Results and Discussion

Scheme 1 shows the concept of modulating the hardness of photosetting polymer networks by means of degradable PRX crosslinkers. Because the degradable nature could be induced by a mild end-group reaction, PRX might be a useful molecular platform in such an application. The most critical step in the preparation of PRX-containing composite resins is to synthesize resin monomer-soluble PRX derivatives. Generally, PRX derivatives show poor solubility in various organic solvents, including liquid resin monomers, due to a large number of hydroxy groups on α-CDs [20]. Therefore, research work has been conducted to enhance the solubility of the PRX-based materials in a variety of solvents [21-23]. In the present study, PRX derivatives soluble in resin monomers, i.e., a mixture of HEMA and UDMA, were synthesized. A PRX containing ca. 50 CDs with disulfide end groups was synthesized as previously reported [11]. The prepared PRX was only soluble in dimethyl sulfoxide (DMSO), and it showed poor miscibility with liquid resin monomers such as HEMA or UDMA. In order to increase the miscibility with the resin monomers, the hydroxy groups of α-CDs were modified by n-butyl groups by using carbonyldiimidazole (CDI) (Scheme 2).

[1860-5397-10-274-i1]

Scheme 1: Overall concept of the degradable PRX crosslinker.

[1860-5397-10-274-i2]

Scheme 2: Overall reaction scheme of the resin monomer-soluble PRX crosslinker with degradable end groups.

Because the α-CD molecule contains 18 hydroxy groups, 18 butyl groups could be theoretically introduced per α-CD molecule. The degree of control of the substitution of hydroxy groups was investigated by changing the in-feed ratio of n-butylamine and CDI. The resulting compositions of n-butyl-modified PRX are summarized in Table 1.

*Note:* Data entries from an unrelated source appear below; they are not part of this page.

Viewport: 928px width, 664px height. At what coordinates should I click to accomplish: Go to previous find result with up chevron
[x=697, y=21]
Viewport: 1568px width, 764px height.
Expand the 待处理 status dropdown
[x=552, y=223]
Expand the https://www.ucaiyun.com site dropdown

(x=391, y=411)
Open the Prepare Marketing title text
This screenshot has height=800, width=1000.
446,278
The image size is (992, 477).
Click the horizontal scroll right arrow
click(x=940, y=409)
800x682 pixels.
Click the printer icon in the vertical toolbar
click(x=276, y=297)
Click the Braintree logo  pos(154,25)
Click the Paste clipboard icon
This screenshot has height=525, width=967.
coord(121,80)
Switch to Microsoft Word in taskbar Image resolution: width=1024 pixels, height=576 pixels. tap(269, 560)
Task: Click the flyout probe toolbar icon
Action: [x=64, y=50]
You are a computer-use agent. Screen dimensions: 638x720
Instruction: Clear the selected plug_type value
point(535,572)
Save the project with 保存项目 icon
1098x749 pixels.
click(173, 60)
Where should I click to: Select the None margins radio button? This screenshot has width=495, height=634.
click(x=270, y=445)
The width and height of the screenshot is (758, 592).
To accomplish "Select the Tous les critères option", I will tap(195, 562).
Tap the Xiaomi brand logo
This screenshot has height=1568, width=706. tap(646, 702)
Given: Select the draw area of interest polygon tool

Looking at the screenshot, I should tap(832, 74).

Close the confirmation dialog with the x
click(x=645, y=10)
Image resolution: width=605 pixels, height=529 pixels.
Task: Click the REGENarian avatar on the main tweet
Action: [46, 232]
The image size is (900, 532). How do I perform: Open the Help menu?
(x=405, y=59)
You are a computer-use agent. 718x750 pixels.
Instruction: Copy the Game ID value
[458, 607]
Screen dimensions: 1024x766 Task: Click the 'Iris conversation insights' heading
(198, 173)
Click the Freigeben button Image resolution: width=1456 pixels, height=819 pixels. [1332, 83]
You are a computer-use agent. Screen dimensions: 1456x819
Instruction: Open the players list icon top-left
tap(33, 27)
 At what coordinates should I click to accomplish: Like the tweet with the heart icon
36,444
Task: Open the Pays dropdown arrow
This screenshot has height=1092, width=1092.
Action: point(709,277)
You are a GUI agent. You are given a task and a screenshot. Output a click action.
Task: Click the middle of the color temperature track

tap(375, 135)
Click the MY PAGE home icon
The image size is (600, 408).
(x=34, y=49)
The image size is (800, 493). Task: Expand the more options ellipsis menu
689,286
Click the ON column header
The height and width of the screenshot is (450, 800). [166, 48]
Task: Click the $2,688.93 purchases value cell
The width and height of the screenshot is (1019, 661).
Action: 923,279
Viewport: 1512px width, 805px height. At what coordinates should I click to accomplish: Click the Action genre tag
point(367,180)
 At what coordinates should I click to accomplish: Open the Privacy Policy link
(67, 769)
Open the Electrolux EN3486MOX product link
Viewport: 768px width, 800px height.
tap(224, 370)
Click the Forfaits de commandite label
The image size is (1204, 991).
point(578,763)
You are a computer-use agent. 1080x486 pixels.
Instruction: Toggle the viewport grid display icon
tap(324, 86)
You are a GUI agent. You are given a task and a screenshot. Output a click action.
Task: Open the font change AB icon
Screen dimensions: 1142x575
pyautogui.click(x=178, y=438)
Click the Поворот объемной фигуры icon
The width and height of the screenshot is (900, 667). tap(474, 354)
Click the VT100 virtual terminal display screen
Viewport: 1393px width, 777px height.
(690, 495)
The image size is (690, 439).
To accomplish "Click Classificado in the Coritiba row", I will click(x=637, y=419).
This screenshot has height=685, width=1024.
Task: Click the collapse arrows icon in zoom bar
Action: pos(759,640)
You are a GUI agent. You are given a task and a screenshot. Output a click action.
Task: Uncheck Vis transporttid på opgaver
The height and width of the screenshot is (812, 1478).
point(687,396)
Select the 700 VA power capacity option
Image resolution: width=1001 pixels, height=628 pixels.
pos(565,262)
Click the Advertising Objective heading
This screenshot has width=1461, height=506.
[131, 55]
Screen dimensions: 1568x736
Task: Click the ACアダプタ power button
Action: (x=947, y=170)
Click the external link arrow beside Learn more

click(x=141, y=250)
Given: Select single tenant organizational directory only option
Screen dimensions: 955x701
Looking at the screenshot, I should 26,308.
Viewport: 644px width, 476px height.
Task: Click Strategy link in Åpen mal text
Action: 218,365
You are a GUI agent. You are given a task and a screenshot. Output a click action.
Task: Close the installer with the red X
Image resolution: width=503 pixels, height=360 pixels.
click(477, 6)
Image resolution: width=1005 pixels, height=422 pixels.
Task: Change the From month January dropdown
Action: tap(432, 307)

Table 1: Molecular profiles of the n-butyl-modified PRXs.

Symbol In feed
(molar ratio to α-CD)
In polymer
(1H NMR)
Solubility with resin monomer
(50 wt % of PRX)
CDI n-butylamine n-butyl/α-CD (yield, %) HEMA UDMA
C3-Bu12 3 12 3.4 (78) X X
C6-Bu12 6 12 5.2 (72) X X
C12-Bu12 12 12 13.1 (82) O O
C6-Bu24 6 24 6.0 (75) X X
C12-Bu24 12 24 13.2 (85) O O

The substitution of hydroxy groups with n-butyl groups was effectively controlled by changing the in feed of CDI rather than changing the n-butylamine. The number of n-butyl groups per α-CD in synthesized PRX was possibly slightly higher than the in-feed ratio due to the inevitable calculation error induced by the broadening of the α-CDs peak after the chemical modification in 1H NMR as shown in Figure 1. In any event, we could successfully control the composition of n-butyl groups to examine the solubility of the synthesized PRX with respect to the resin monomers. Figure 1 shows the representative 1H NMR spectrum of n-butyl-modified cleavable PRX (C12-Bu12), and strong signals of n-butyl group are observed within 0.5–1.5 ppm.

[1860-5397-10-274-1]

Figure 1: 1H NMR spectrum of C12-Bu12 PRX (DMSO-d6).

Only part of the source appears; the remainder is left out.